Instructions for the task: Write out all of the records precisely. Skip anything that is a picture.

Listed records:
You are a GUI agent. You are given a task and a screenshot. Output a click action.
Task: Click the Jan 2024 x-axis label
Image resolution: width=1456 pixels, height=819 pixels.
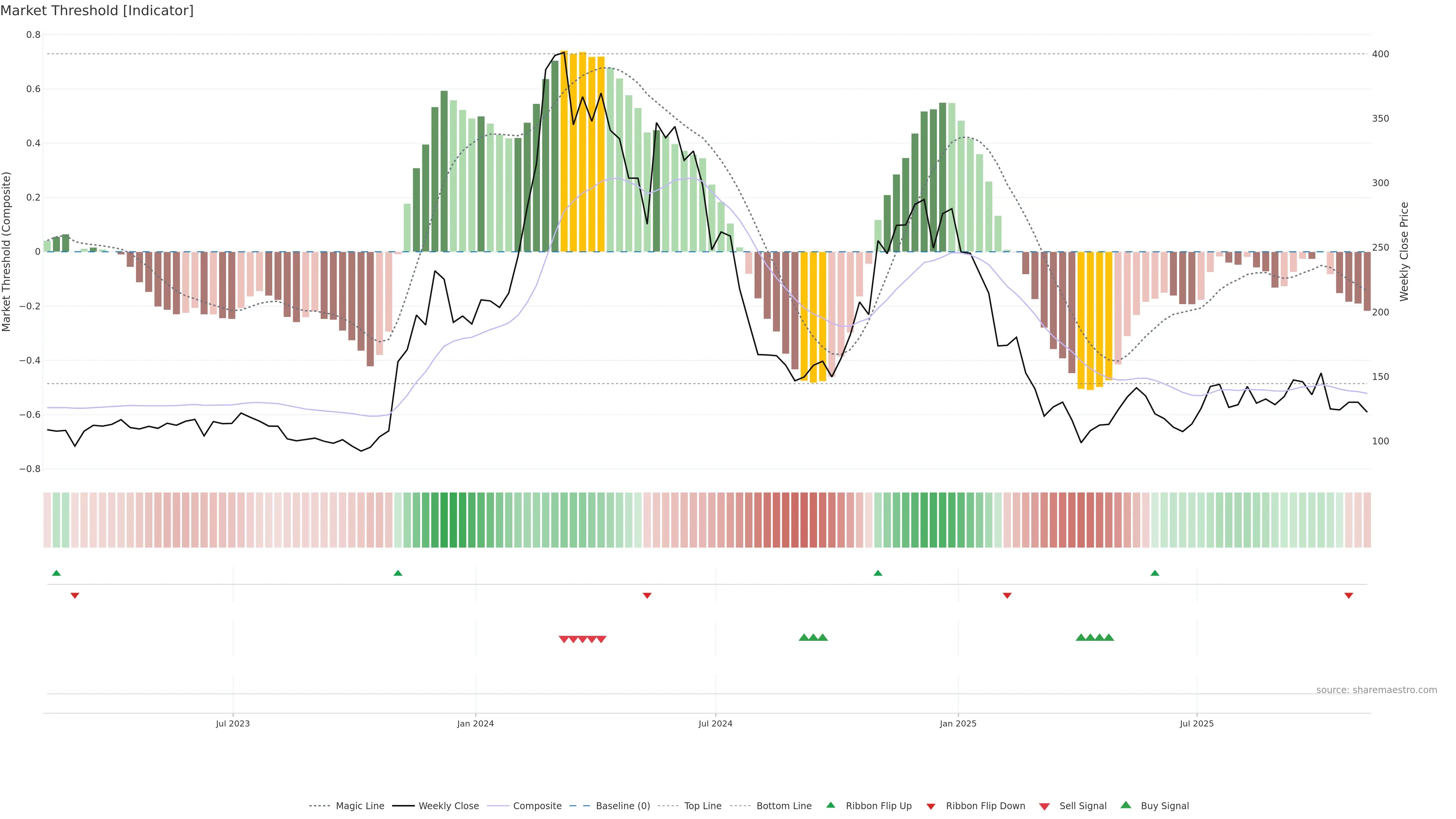(475, 723)
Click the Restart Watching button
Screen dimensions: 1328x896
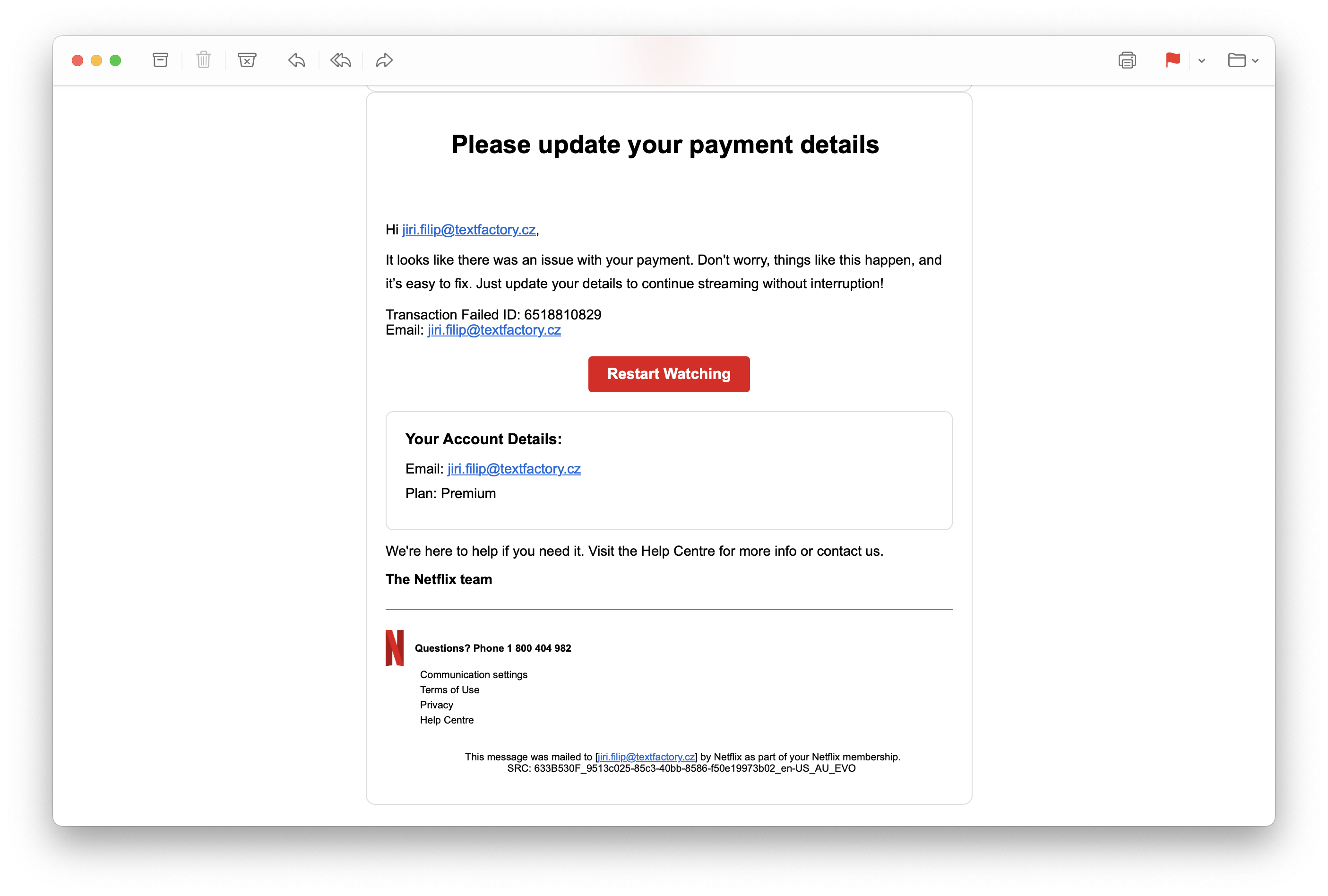[669, 374]
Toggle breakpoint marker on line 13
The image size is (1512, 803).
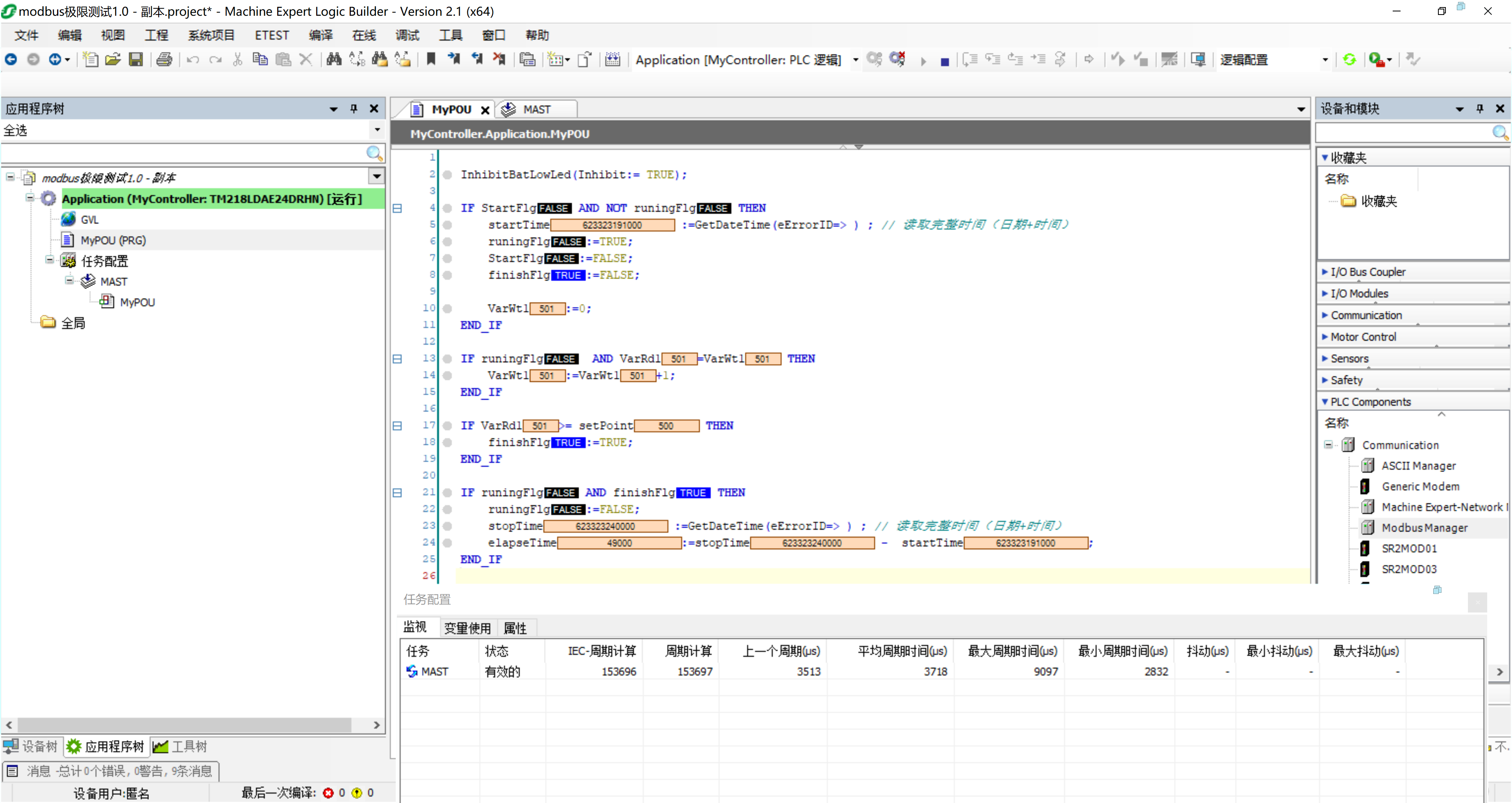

Answer space:
You are a GUI agent. You are given a task and a screenshot. Output a click action.
Task: Click the Jan 2024 x-axis label
Image resolution: width=1456 pixels, height=819 pixels.
(475, 723)
Click the Restart Watching button
Screen dimensions: 1328x896
[669, 374]
Toggle breakpoint marker on line 13
The image size is (1512, 803).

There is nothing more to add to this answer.